▶ _Document segment_:
>> START

Mary Benton Faber (born in Greenville, North Carolina) is an American actress. She graduated from the Governor's School for the Arts and Brandeis University.

Stage career
Faber made her Broadway debut on December 26, 2005, replacing Stephanie D'Abruzzo in the musical Avenue Q. She played the big-hearted Kate Monster and the easy Lucy T. Slut. Starting October 30, 2006, she took a leave of absence from Avenue Q to appear as Clea in the Playwright's Horizon's production of Floyd and Clea Under the Western Sky. Faber returned to Avenue Q on December 19, 2006. Faber's last appearance in Avenue Q was on October 9, 2008.

Faber has appeared in off-Broadway shows including Saved! at Playwright's Horizons, Slut, and The Tutor. Faber also previously worked in the Theatreworks musical Junie B. Jones. Mary helped to develop the character of Natalie in Feeling Electric (which would eventually be redeveloped into the Pulitzer Prize winning Next to Normal). She starred in The Corn is Green alongside Kate Burton at the Huntington Theater in Boston. Between theater jobs, Faber is known to moonlight at improvisational clubs including the Upright Citizens Brigade, The Riot Act, and The Second City.

>> END

▶ _Provided data_:
>> START

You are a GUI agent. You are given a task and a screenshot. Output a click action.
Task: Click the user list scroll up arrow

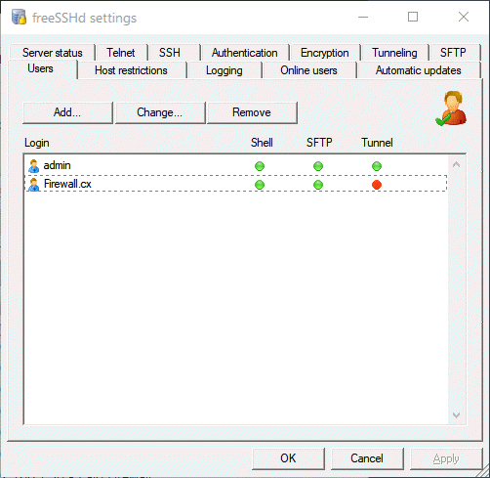pyautogui.click(x=456, y=164)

>> END

▶ _Given request 1_:
Retype the biography of Mary Benton Faber from "Faber has appeared" to "The Second City.".
▶ _Given request 2_:
Answer these questions using the biography of Mary Benton Faber.
(a) Which university did Faber graduate from?
(b) On what date did she make her Broadway debut?
(c) At which theater did she star in The Corn is Green?

▶ _Right answer 1_:
Faber has appeared in off-Broadway shows including Saved! at Playwright's Horizons, Slut, and The Tutor. Faber also previously worked in the Theatreworks musical Junie B. Jones. Mary helped to develop the character of Natalie in Feeling Electric (which would eventually be redeveloped into the Pulitzer Prize winning Next to Normal). She starred in The Corn is Green alongside Kate Burton at the Huntington Theater in Boston. Between theater jobs, Faber is known to moonlight at improvisational clubs including the Upright Citizens Brigade, The Riot Act, and The Second City.

▶ _Right answer 2_:
(a) Brandeis University
(b) December 26, 2005
(c) The Huntington Theater in Boston